HOW TO COMPLETE THIS TASK:
Return, unchanged and with no pictures, the lines below from the very first through the one that contains "You are a GUI".

RECORD EXCERPTS:
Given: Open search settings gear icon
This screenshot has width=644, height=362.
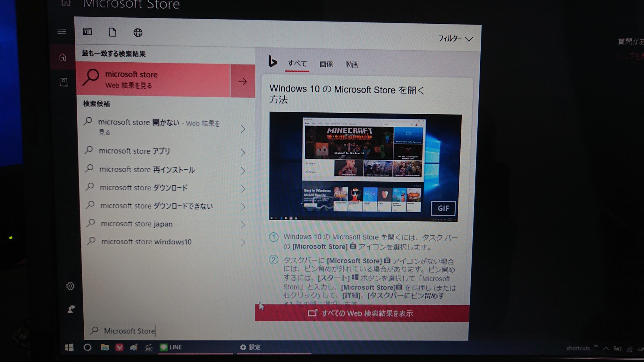Looking at the screenshot, I should tap(70, 286).
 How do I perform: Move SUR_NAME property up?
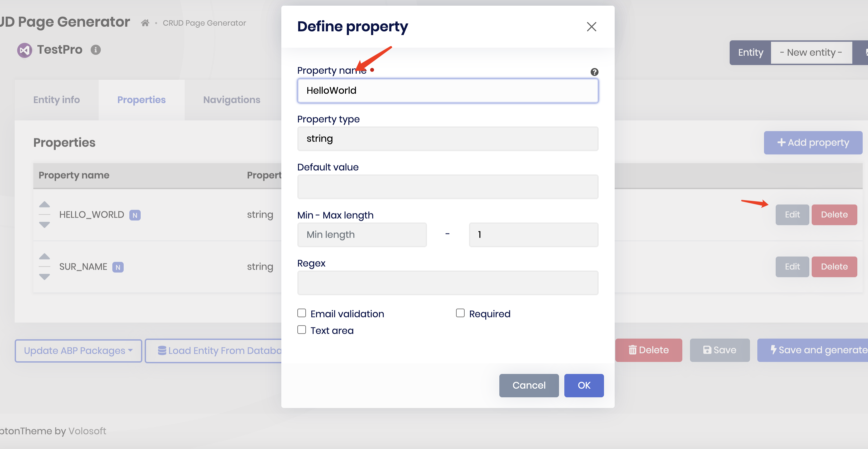tap(44, 257)
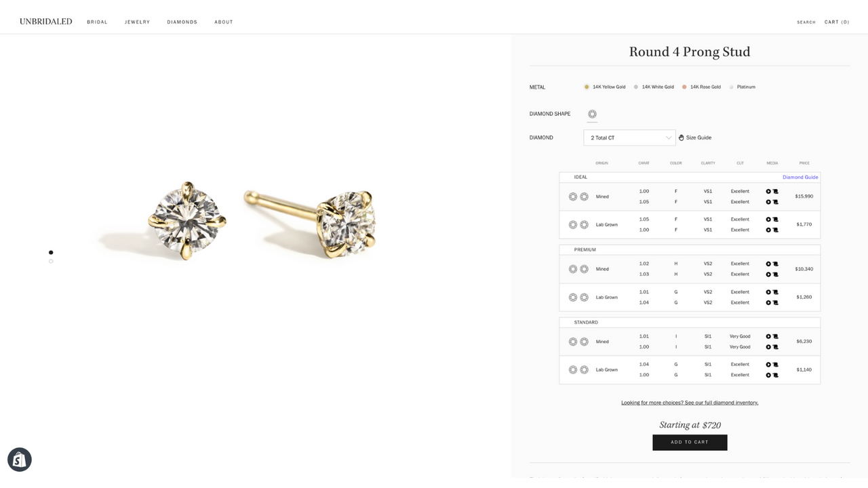Image resolution: width=868 pixels, height=488 pixels.
Task: Click the round diamond shape icon under Diamond Shape
Action: 592,114
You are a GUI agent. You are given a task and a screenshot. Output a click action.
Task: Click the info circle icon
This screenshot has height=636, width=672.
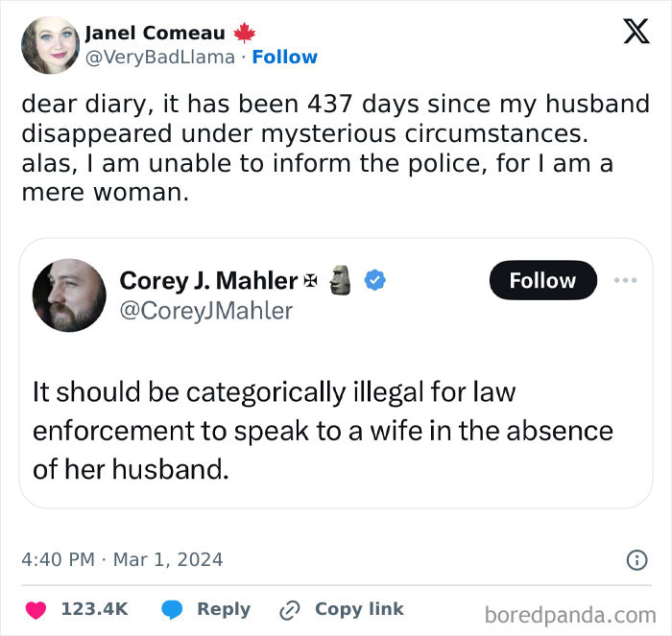[x=636, y=559]
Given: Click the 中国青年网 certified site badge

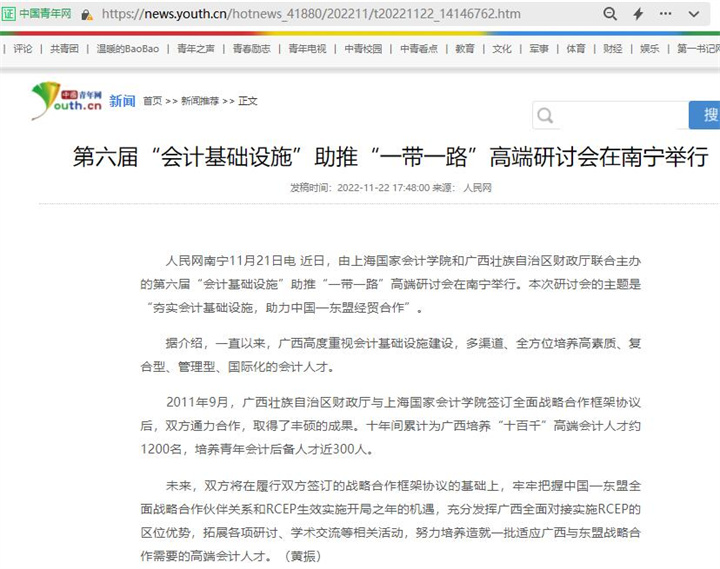Looking at the screenshot, I should point(38,15).
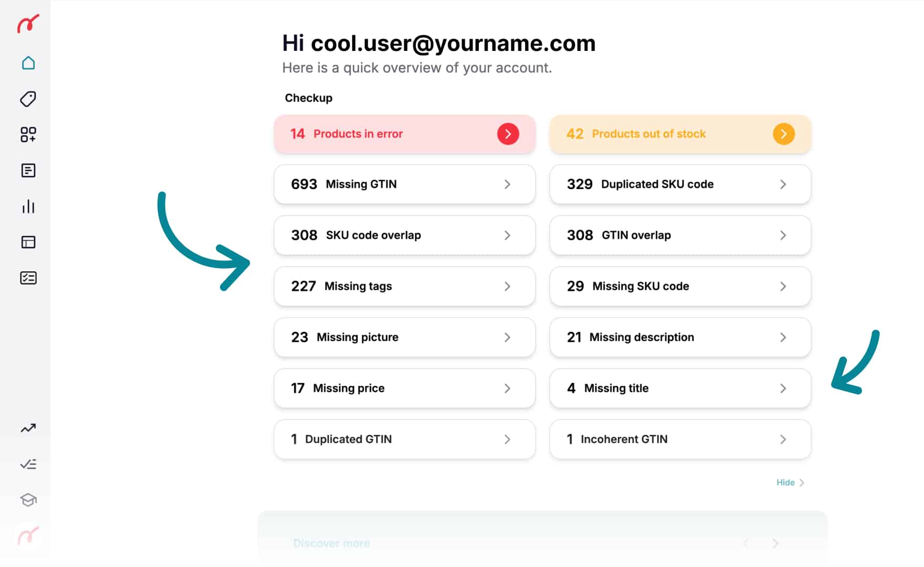Click the red logo at top left
924x567 pixels.
click(x=28, y=24)
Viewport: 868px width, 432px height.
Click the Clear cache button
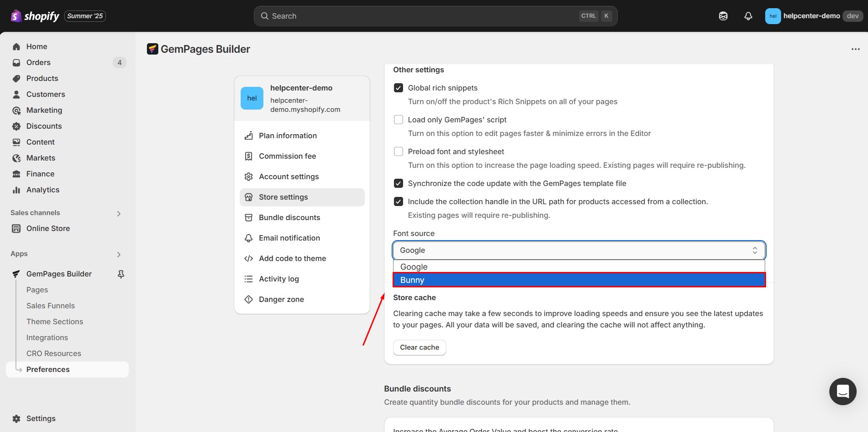pos(419,347)
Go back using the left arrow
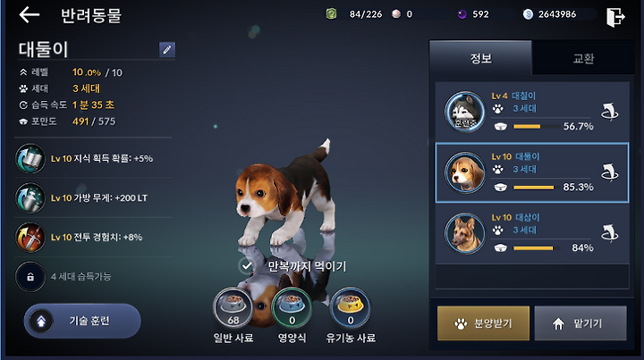The height and width of the screenshot is (360, 644). pos(30,15)
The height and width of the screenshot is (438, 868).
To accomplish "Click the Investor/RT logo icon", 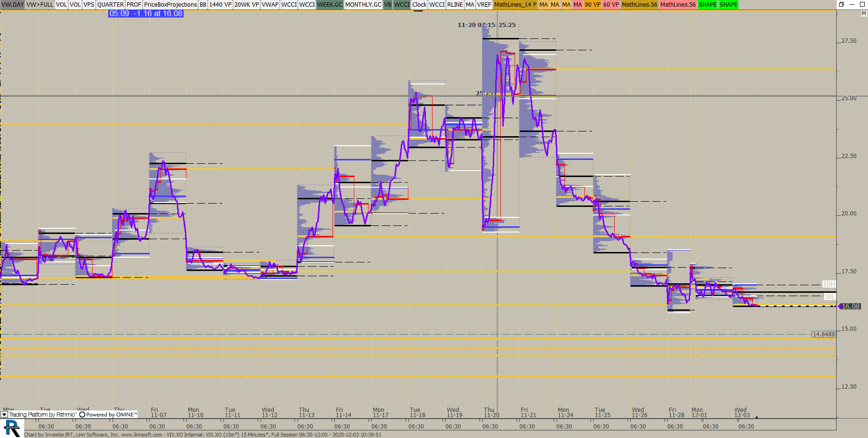I will 11,429.
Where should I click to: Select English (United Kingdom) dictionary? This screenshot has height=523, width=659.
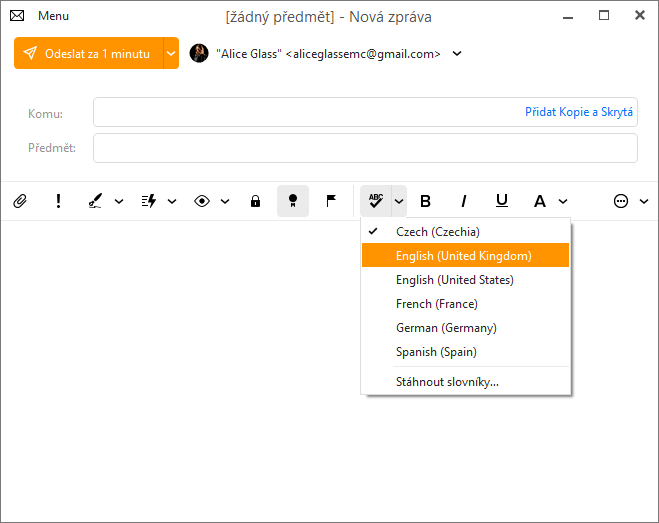(465, 255)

SOLUTION TO THIS EXERCISE:
Given: Open search settings gear icon
This screenshot has width=644, height=362.
Looking at the screenshot, I should tap(70, 286).
 How do I perform: Move SUR_NAME property up?
tap(44, 257)
Image resolution: width=868 pixels, height=488 pixels.
Task: Click the round diamond shape icon under Diamond Shape
Action: 592,114
You are a GUI agent. You are given a task and a screenshot. Output a click action.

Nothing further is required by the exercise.